Uncertainty in AI technologies has often been treated as something to be eliminated. Using hybrid techniques where humans work together with AI technologies, humans correct the “errors” that the AI technologies produce. However, instead of minimising this unpredictability and regarding them as unusable errors, we believe it offers creative potential for designers to generate new perspectives. It can inspire them and may give a defamiliarising perspective on everyday objects to tackle common design challenges such as creative fixation and exhaustion. But how can we incorporate uncertainty as a design material in our design practices? And can these hybrid design processes actually help us reimagine everyday objects to uncover novel ways of interacting?
When does unpredictability become innovation, not failure?
Central to Studio Uncertainty is the development of a studio identity and practice. As a result, we emphasise reflective making to shape our design decisions by combining material exploration, AI technologies (i.e. object detection and image generators) and autoethnographic elements. At the same time, this allows us to critically consider how uncertainty informed the creative outcomes.
During our experimentation process, we used an object detection model trained to recognise kitchen utensils to find these forms on unrelated objects. This informed the prompts for image generators, allowing the misclassifications and resulting distortions to inspire new object hybrids. Using them as inspiration, the studio produced four new speculative kitchen utensils, such as the Chork (chair-fork hybrid) and the Waturla (watering can-spatula hybrid). On top of this series of newly-found objects, the studio also uncovered a design method to turn AI uncertainty into concrete, experimental design outcomes.

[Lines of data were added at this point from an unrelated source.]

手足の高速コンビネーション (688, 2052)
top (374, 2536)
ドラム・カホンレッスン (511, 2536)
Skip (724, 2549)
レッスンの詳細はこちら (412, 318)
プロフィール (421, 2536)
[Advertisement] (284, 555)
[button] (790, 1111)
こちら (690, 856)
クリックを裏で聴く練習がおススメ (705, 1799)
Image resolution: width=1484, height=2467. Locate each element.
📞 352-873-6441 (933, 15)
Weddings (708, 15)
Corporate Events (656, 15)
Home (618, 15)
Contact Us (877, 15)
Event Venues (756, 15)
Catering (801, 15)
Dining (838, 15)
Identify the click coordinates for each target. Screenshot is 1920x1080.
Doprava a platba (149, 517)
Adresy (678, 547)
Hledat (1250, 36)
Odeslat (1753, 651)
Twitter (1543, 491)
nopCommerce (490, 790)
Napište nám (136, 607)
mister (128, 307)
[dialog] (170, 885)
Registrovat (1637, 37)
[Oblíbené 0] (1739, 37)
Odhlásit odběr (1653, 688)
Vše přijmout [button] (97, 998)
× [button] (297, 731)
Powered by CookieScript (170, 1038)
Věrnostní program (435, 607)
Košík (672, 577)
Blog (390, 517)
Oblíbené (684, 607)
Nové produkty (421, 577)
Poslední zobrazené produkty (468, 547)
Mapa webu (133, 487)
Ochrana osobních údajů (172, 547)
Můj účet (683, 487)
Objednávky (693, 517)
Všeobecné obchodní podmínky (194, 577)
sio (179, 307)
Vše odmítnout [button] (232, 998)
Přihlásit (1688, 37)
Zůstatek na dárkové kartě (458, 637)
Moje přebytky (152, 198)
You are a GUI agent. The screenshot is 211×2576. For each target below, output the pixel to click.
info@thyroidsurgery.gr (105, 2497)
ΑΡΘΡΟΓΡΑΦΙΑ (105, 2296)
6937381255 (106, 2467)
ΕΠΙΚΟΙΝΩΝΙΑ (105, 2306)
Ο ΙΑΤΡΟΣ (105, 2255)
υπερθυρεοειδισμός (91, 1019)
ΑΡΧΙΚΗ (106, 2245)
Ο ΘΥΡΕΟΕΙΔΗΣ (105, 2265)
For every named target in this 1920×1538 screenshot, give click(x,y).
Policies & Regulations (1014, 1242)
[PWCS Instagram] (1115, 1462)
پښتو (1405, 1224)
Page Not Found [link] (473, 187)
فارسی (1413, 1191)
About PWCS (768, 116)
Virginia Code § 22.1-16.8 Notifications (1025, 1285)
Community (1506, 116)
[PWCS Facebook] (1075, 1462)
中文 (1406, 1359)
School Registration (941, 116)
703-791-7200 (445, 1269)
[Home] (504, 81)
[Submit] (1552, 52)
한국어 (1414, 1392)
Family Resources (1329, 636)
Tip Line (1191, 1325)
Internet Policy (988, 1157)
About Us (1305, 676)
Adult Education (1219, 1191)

Our project matters because it shows how technology can once more become playful, surprising, and human. Instead of imagining the digital future as something distant or only on screens, we bring it directly into our own, familiar physical world: the kitchen. By materialising AI uncertainty, we remind designers and others that uncertainty is not something to fear, but something to explore. Although these kitchen utensils might be seen as impractical, they invite us to imagine new possibilities in terms of their interaction and design practices. It is in these imperfections that curiosity and creativity thrive, offering an open, imaginative way to think about our collective digital future.